# Problem
Copy each of the records below word for word, without any changes.

# Records for locating words and elements
==*==
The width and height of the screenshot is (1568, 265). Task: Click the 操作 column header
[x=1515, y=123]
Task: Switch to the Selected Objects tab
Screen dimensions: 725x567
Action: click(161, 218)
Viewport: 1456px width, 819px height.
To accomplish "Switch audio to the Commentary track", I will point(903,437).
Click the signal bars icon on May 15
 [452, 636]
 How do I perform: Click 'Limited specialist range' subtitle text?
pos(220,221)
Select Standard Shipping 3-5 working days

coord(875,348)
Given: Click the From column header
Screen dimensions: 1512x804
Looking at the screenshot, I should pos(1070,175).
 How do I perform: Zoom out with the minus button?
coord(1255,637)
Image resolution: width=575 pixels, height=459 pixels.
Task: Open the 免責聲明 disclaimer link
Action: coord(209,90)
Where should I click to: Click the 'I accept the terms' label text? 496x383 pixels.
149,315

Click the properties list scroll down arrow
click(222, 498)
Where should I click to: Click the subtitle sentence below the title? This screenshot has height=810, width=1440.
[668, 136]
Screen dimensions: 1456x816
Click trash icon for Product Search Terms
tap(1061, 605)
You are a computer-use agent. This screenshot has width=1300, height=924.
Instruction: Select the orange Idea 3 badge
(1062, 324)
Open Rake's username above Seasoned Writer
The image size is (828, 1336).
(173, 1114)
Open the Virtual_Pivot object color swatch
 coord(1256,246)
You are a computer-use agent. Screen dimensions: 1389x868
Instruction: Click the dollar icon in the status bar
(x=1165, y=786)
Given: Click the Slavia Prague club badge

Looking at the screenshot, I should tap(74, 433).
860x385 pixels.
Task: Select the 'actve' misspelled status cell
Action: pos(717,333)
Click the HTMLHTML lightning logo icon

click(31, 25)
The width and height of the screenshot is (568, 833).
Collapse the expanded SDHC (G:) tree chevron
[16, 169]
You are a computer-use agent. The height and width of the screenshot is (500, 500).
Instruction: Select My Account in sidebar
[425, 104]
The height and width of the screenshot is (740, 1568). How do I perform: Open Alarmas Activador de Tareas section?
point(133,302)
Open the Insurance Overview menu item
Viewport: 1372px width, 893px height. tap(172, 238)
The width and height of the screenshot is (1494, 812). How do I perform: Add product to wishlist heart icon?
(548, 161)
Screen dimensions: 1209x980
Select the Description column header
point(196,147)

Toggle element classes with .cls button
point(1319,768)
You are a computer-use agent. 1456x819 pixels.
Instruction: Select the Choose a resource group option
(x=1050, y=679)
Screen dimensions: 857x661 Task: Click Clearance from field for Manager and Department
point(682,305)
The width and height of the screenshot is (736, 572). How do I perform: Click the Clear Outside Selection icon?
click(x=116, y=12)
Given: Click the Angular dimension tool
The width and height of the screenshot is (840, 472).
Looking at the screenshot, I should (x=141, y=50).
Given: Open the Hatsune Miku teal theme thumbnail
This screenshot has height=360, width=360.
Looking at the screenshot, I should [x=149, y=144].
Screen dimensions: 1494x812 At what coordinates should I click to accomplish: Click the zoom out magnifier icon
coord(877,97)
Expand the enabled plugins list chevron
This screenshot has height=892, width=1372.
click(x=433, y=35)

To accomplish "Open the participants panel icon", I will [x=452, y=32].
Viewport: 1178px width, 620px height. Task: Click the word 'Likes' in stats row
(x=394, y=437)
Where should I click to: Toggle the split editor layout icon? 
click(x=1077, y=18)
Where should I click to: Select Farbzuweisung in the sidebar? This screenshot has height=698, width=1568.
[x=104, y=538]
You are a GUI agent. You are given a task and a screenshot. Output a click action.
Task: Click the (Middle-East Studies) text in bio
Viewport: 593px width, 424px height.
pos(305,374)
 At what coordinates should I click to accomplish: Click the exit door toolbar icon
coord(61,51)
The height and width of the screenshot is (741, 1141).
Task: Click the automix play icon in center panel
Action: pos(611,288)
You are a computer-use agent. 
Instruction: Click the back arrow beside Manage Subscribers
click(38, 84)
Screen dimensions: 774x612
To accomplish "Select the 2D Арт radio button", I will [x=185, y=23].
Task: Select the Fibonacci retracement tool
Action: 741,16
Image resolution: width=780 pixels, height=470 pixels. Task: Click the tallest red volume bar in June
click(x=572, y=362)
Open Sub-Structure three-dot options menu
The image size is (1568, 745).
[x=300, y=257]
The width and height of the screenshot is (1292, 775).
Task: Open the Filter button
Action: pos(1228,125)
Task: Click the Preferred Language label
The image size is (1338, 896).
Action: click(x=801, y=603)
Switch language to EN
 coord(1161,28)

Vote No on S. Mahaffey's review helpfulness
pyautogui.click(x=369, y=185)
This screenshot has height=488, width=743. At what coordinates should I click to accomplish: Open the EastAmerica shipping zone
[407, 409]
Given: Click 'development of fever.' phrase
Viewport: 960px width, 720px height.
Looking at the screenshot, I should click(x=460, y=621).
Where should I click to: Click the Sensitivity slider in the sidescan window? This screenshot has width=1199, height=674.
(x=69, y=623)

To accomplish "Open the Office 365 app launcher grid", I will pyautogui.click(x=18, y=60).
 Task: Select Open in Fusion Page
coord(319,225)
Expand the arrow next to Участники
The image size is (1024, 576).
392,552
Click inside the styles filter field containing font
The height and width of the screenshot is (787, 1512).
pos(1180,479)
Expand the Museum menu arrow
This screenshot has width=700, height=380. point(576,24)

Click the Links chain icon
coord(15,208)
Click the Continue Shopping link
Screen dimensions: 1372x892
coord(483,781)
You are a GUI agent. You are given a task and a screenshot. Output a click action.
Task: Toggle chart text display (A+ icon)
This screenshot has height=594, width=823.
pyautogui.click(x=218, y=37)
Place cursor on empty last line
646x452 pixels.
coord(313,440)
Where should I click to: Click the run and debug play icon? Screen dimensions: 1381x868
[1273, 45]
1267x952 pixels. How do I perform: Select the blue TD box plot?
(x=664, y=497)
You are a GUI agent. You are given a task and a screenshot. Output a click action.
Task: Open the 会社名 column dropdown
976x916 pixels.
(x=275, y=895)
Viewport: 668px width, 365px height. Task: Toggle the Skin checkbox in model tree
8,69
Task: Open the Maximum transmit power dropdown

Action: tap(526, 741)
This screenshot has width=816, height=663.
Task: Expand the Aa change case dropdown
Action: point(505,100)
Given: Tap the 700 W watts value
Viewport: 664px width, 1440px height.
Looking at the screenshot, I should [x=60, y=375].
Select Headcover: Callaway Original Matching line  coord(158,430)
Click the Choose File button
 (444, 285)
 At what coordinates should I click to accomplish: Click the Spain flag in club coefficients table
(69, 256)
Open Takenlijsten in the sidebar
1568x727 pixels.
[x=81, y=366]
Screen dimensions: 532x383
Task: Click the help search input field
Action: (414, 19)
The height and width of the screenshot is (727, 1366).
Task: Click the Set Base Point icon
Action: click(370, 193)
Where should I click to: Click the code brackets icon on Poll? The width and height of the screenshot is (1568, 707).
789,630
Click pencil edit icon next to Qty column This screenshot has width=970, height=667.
==*==
# Correct response
The width and height of the screenshot is (1568, 265). Task: Click the 操作 column header
[x=1515, y=123]
Task: Switch to the Selected Objects tab
Screen dimensions: 725x567
Action: click(161, 218)
Viewport: 1456px width, 819px height.
To accomplish "Switch audio to the Commentary track", I will point(903,437).
Click the signal bars icon on May 15
 [452, 636]
 How do I perform: Click 'Limited specialist range' subtitle text?
pos(220,221)
Select Standard Shipping 3-5 working days

coord(875,348)
Given: Click the From column header
Screen dimensions: 1512x804
Looking at the screenshot, I should pos(1070,175).
 How do I perform: Zoom out with the minus button?
coord(1255,637)
Image resolution: width=575 pixels, height=459 pixels.
Task: Open the 免責聲明 disclaimer link
Action: coord(209,90)
Where should I click to: Click the 'I accept the terms' label text? 496x383 pixels.
149,315

Click the properties list scroll down arrow
click(222, 498)
Where should I click to: Click the subtitle sentence below the title? This screenshot has height=810, width=1440.
[668, 136]
Screen dimensions: 1456x816
Click trash icon for Product Search Terms
tap(1061, 605)
You are a computer-use agent. This screenshot has width=1300, height=924.
Instruction: Select the orange Idea 3 badge
(1062, 324)
Open Rake's username above Seasoned Writer
The image size is (828, 1336).
(173, 1114)
Open the Virtual_Pivot object color swatch
 coord(1256,246)
You are a computer-use agent. Screen dimensions: 1389x868
Instruction: Click the dollar icon in the status bar
(x=1165, y=786)
Given: Click the Slavia Prague club badge

Looking at the screenshot, I should tap(74, 433).
860x385 pixels.
Task: Select the 'actve' misspelled status cell
Action: pos(717,333)
Click the HTMLHTML lightning logo icon

click(31, 25)
The width and height of the screenshot is (568, 833).
Collapse the expanded SDHC (G:) tree chevron
[16, 169]
You are a computer-use agent. The height and width of the screenshot is (500, 500).
Instruction: Select My Account in sidebar
[425, 104]
The height and width of the screenshot is (740, 1568). How do I perform: Open Alarmas Activador de Tareas section?
point(133,302)
Open the Insurance Overview menu item
Viewport: 1372px width, 893px height. tap(172, 238)
The width and height of the screenshot is (1494, 812). How do I perform: Add product to wishlist heart icon?
(548, 161)
Screen dimensions: 1209x980
Select the Description column header
point(196,147)

Toggle element classes with .cls button
point(1319,768)
You are a computer-use agent. 1456x819 pixels.
Instruction: Select the Choose a resource group option
(x=1050, y=679)
Screen dimensions: 857x661 Task: Click Clearance from field for Manager and Department
point(682,305)
The width and height of the screenshot is (736, 572). How do I perform: Click the Clear Outside Selection icon?
click(x=116, y=12)
Given: Click the Angular dimension tool
The width and height of the screenshot is (840, 472).
Looking at the screenshot, I should (x=141, y=50).
Given: Open the Hatsune Miku teal theme thumbnail
This screenshot has height=360, width=360.
Looking at the screenshot, I should [x=149, y=144].
Screen dimensions: 1494x812 At what coordinates should I click to accomplish: Click the zoom out magnifier icon
coord(877,97)
Expand the enabled plugins list chevron
This screenshot has height=892, width=1372.
click(x=433, y=35)

To accomplish "Open the participants panel icon", I will [x=452, y=32].
Viewport: 1178px width, 620px height. Task: Click the word 'Likes' in stats row
(x=394, y=437)
Where should I click to: Toggle the split editor layout icon? 
click(x=1077, y=18)
Where should I click to: Select Farbzuweisung in the sidebar? This screenshot has height=698, width=1568.
[x=104, y=538]
You are a GUI agent. You are given a task and a screenshot. Output a click action.
Task: Click the (Middle-East Studies) text in bio
Viewport: 593px width, 424px height.
pos(305,374)
 At what coordinates should I click to accomplish: Click the exit door toolbar icon
coord(61,51)
The height and width of the screenshot is (741, 1141).
Task: Click the automix play icon in center panel
Action: pos(611,288)
You are a computer-use agent. 
Instruction: Click the back arrow beside Manage Subscribers
click(38, 84)
Screen dimensions: 774x612
To accomplish "Select the 2D Арт radio button", I will [x=185, y=23].
Task: Select the Fibonacci retracement tool
Action: 741,16
Image resolution: width=780 pixels, height=470 pixels. Task: Click the tallest red volume bar in June
click(x=572, y=362)
Open Sub-Structure three-dot options menu
The image size is (1568, 745).
[x=300, y=257]
The width and height of the screenshot is (1292, 775).
Task: Open the Filter button
Action: pos(1228,125)
Task: Click the Preferred Language label
The image size is (1338, 896).
Action: click(x=801, y=603)
Switch language to EN
 coord(1161,28)

Vote No on S. Mahaffey's review helpfulness
pyautogui.click(x=369, y=185)
This screenshot has height=488, width=743. At what coordinates should I click to accomplish: Open the EastAmerica shipping zone
[407, 409]
Given: Click 'development of fever.' phrase
Viewport: 960px width, 720px height.
Looking at the screenshot, I should click(x=460, y=621).
Where should I click to: Click the Sensitivity slider in the sidescan window? This screenshot has width=1199, height=674.
(x=69, y=623)

To accomplish "Open the Office 365 app launcher grid", I will pyautogui.click(x=18, y=60).
 Task: Select Open in Fusion Page
coord(319,225)
Expand the arrow next to Участники
The image size is (1024, 576).
392,552
Click inside the styles filter field containing font
The height and width of the screenshot is (787, 1512).
pos(1180,479)
Expand the Museum menu arrow
This screenshot has width=700, height=380. point(576,24)

Click the Links chain icon
coord(15,208)
Click the Continue Shopping link
Screen dimensions: 1372x892
coord(483,781)
You are a GUI agent. You are given a task and a screenshot. Output a click action.
Task: Toggle chart text display (A+ icon)
This screenshot has height=594, width=823.
pyautogui.click(x=218, y=37)
Place cursor on empty last line
646x452 pixels.
coord(313,440)
Where should I click to: Click the run and debug play icon? Screen dimensions: 1381x868
[1273, 45]
1267x952 pixels. How do I perform: Select the blue TD box plot?
(x=664, y=497)
You are a GUI agent. You are given a task and a screenshot. Output a click action.
Task: Open the 会社名 column dropdown
976x916 pixels.
(x=275, y=895)
Viewport: 668px width, 365px height. Task: Toggle the Skin checkbox in model tree
8,69
Task: Open the Maximum transmit power dropdown

Action: tap(526, 741)
This screenshot has width=816, height=663.
Task: Expand the Aa change case dropdown
Action: point(505,100)
Given: Tap the 700 W watts value
Viewport: 664px width, 1440px height.
Looking at the screenshot, I should [x=60, y=375].
Select Headcover: Callaway Original Matching line  coord(158,430)
Click the Choose File button
 (444, 285)
 At what coordinates should I click to accomplish: Click the Spain flag in club coefficients table
(69, 256)
Open Takenlijsten in the sidebar
1568x727 pixels.
[x=81, y=366]
Screen dimensions: 532x383
Task: Click the help search input field
Action: (414, 19)
The height and width of the screenshot is (727, 1366).
Task: Click the Set Base Point icon
Action: click(370, 193)
Where should I click to: Click the code brackets icon on Poll? The width and height of the screenshot is (1568, 707).
789,630
Click pencil edit icon next to Qty column This screenshot has width=970, height=667.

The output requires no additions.